DATA FOR THIS EXERCISE |
______________________________

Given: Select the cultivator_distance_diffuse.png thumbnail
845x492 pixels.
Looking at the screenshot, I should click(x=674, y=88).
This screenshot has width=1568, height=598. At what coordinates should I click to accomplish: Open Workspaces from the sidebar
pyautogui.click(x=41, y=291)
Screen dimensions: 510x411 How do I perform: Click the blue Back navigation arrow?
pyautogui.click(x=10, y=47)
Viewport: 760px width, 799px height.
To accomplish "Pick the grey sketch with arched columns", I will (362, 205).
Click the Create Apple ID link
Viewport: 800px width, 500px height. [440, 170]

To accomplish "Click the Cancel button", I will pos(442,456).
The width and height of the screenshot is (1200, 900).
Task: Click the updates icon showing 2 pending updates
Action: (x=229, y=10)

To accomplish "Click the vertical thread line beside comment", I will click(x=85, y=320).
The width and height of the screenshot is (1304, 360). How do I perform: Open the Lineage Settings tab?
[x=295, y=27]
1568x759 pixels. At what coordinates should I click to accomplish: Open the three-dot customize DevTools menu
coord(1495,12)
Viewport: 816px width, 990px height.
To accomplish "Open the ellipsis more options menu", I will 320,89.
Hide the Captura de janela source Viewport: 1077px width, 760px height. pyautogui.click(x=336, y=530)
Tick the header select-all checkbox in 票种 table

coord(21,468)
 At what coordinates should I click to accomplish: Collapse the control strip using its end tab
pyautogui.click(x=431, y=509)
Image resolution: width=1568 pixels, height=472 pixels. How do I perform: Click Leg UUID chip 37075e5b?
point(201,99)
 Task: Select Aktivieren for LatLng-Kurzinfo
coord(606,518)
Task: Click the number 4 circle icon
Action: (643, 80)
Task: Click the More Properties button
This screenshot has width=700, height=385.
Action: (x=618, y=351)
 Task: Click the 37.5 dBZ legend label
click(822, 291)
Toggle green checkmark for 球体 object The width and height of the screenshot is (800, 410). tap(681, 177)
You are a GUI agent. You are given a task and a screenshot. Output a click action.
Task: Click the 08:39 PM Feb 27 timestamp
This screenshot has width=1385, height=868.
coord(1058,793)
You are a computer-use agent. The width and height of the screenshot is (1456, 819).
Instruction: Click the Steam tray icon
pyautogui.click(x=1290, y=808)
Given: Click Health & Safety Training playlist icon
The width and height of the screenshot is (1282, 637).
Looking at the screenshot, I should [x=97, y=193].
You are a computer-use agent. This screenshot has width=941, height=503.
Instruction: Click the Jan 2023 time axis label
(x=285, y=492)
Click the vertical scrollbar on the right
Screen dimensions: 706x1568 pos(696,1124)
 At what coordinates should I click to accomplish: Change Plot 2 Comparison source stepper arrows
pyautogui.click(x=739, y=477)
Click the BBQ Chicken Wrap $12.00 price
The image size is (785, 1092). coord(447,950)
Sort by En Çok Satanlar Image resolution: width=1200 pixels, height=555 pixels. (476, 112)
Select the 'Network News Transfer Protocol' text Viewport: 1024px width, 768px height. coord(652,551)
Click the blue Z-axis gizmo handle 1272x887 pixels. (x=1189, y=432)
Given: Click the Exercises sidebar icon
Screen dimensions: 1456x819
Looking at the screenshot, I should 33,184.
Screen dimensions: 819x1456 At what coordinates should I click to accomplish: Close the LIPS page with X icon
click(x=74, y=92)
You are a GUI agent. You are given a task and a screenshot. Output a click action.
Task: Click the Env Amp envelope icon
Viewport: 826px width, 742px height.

______________________________

TASK OBJECTIVE |
From the data, collect all lines where the string "computer" appears.

TASK SOLUTION |
You are a computer-use agent. The width and height of the screenshot is (1456, 819).
You are a computer-use agent. This screenshot has width=941, height=503.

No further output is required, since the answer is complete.